◆ **Texte**:

------------------------------------

Ils l'ont fait. Le HBC Nantes a vaincu sa bête noire, Montpellier, ce dimanche, en 1/2 finale de la Coupe de France dans un palais des sports de Beaulieu, bruyant à souhait. Un succès (34-30) qui catapulte les Nantais en finale de la Coupe de France, le dimanche 26 avril, contre Paris (qui a battu Chambéry)... à Paris (Coubertin). 

Le jeune Tournat fait un festival

«On ne voulait pas la rater celle-là car elle était chez nous, explique l'entraîneur nantais Thierry Anti, admiratif de la prestation de ses hommes. On avait perdu trois années de suite à l'extérieur en 1/2 finale, c'était douloureux. Le public a été fantastique. Si on n'avait pas gagné aujourd'hui, je me serais peut-être dit qu'on y arriverait jamais.» Nantes - avec un immense Tournat au poste de pivot (6/6) et un grand Schulz dans la cage (14 arrêts) - a creusé l'écart un peu avant le milieu de la seconde période (29-24 à la 43e). Les deux formations étaient à égalité à la pause (18-18).

Mathieu De la Bretèche: «Je ne sais pas ce qu'il nous arrive en ce moment!»

On s'attendait à un match de défense, ce sont pourtant les attaques qui ont régalé. «C'est un plaisir pour moi (ce score), poursuit, tout sourire, Anti. Moi qui suis catalogué comme entraîneur de défense... Pour une première victoire contre Montpellier, elle est forte car c'est une place en finale.» Une deuxième finale, après celle remportée il y a une semaine à Rouen (Coupe de la Ligue). «Quand tu en gagnes une, tu veux en gagner d'autres, lance l'ailier Mathieu De la Bretèche. Ce sont tellement de grandes émotions. Je ne sais pas ce qu'il nous arrive en ce moment, mais on surfe sur une belle vague.»

------------------------------------

◆ **Consigne**: Reproduisez en entier l'article sur la victoire de Nantes contre Montpellier, sans rien y changer. Servez-vous seulement de l'article pour répondre.

------------------------------------

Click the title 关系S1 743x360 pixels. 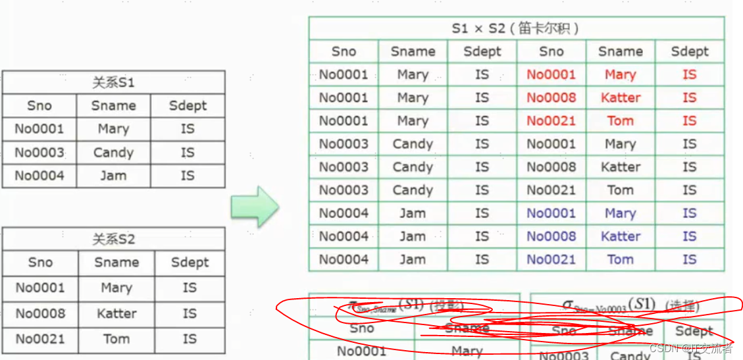pyautogui.click(x=113, y=83)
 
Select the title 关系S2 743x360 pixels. pyautogui.click(x=114, y=239)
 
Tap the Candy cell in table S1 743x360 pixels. pyautogui.click(x=113, y=153)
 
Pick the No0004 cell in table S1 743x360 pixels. pyautogui.click(x=39, y=176)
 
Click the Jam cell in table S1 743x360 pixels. pyautogui.click(x=113, y=176)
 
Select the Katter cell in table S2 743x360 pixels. pyautogui.click(x=116, y=313)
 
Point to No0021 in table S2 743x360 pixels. pyautogui.click(x=40, y=339)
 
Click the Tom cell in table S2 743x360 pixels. pyautogui.click(x=116, y=339)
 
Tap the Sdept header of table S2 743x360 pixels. pyautogui.click(x=190, y=263)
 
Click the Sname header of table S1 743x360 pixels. pyautogui.click(x=113, y=106)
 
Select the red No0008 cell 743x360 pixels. pyautogui.click(x=551, y=98)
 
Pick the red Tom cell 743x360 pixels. pyautogui.click(x=620, y=121)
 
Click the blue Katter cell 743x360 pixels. pyautogui.click(x=620, y=236)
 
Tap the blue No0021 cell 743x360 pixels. pyautogui.click(x=551, y=259)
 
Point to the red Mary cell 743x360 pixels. pyautogui.click(x=620, y=75)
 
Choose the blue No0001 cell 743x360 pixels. pyautogui.click(x=551, y=213)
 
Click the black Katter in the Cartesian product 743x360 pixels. pyautogui.click(x=620, y=167)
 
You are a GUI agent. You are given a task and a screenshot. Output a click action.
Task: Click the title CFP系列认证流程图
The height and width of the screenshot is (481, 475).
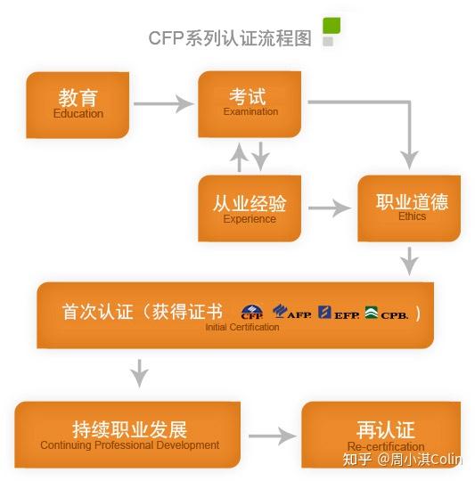[x=230, y=39]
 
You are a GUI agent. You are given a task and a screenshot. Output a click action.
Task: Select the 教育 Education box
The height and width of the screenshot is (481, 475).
[x=78, y=103]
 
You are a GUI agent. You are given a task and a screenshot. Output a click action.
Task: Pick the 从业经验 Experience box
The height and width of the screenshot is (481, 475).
[x=249, y=208]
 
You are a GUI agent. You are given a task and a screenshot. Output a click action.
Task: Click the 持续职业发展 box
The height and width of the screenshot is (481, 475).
[x=129, y=435]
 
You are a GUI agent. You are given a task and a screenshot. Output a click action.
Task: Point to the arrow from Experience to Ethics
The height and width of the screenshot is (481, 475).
[x=329, y=208]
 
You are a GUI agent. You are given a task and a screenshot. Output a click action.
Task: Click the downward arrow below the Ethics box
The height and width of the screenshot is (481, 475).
[x=409, y=260]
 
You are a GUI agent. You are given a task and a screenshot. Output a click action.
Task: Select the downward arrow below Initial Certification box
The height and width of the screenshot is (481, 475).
[x=139, y=372]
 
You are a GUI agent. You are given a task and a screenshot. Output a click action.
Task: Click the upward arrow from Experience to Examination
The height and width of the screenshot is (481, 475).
[x=239, y=159]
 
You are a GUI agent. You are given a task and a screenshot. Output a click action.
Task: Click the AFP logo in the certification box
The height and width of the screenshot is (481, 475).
[x=292, y=312]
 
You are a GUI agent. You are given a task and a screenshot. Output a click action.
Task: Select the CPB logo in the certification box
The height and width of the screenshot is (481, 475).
[x=386, y=312]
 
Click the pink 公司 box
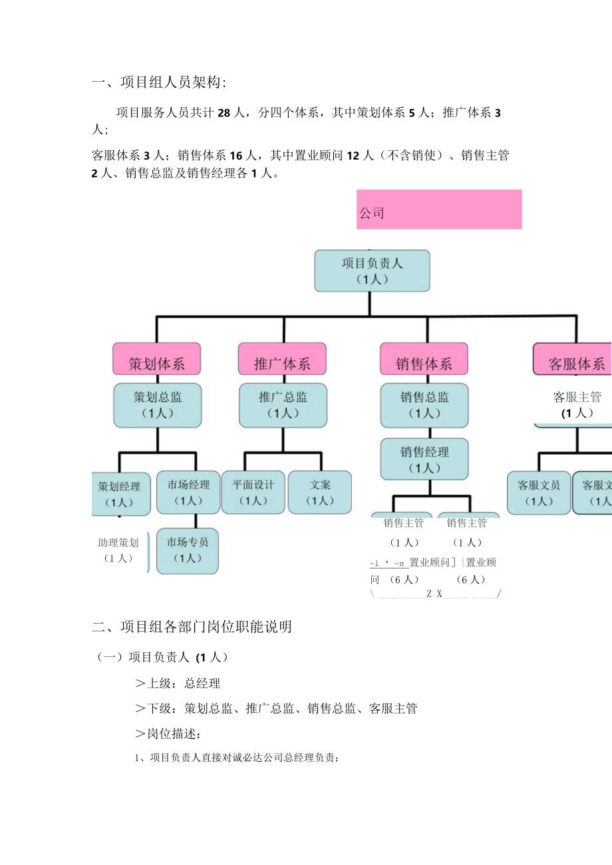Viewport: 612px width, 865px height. (x=439, y=209)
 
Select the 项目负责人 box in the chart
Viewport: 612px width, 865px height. (x=372, y=271)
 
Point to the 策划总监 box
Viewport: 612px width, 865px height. (x=158, y=405)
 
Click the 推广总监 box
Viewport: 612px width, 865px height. (x=283, y=405)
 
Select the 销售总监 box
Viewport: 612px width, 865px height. (x=424, y=405)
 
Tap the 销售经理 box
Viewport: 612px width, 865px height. (x=424, y=459)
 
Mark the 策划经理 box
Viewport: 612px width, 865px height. (x=120, y=493)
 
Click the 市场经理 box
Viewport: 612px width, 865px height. (x=188, y=492)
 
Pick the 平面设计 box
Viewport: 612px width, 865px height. (x=253, y=492)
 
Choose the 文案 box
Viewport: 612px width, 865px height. (x=320, y=492)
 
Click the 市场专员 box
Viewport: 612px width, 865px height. (x=188, y=550)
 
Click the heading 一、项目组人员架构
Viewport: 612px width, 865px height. (x=159, y=82)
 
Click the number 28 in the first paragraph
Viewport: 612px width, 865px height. (x=224, y=113)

------------------------------------

◆ **Réponse rédigée**:
Ils l'ont fait. Le HBC Nantes a vaincu sa bête noire, Montpellier, ce dimanche, en 1/2 finale de la Coupe de France dans un palais des sports de Beaulieu, bruyant à souhait. Un succès (34-30) qui catapulte les Nantais en finale de la Coupe de France, le dimanche 26 avril, contre Paris (qui a battu Chambéry)... à Paris (Coubertin). 

Le jeune Tournat fait un festival

«On ne voulait pas la rater celle-là car elle était chez nous, explique l'entraîneur nantais Thierry Anti, admiratif de la prestation de ses hommes. On avait perdu trois années de suite à l'extérieur en 1/2 finale, c'était douloureux. Le public a été fantastique. Si on n'avait pas gagné aujourd'hui, je me serais peut-être dit qu'on y arriverait jamais.» Nantes - avec un immense Tournat au poste de pivot (6/6) et un grand Schulz dans la cage (14 arrêts) - a creusé l'écart un peu avant le milieu de la seconde période (29-24 à la 43e). Les deux formations étaient à égalité à la pause (18-18).

Mathieu De la Bretèche: «Je ne sais pas ce qu'il nous arrive en ce moment!»

On s'attendait à un match de défense, ce sont pourtant les attaques qui ont régalé. «C'est un plaisir pour moi (ce score), poursuit, tout sourire, Anti. Moi qui suis catalogué comme entraîneur de défense... Pour une première victoire contre Montpellier, elle est forte car c'est une place en finale.» Une deuxième finale, après celle remportée il y a une semaine à Rouen (Coupe de la Ligue). «Quand tu en gagnes une, tu veux en gagner d'autres, lance l'ailier Mathieu De la Bretèche. Ce sont tellement de grandes émotions. Je ne sais pas ce qu'il nous arrive en ce moment, mais on surfe sur une belle vague.»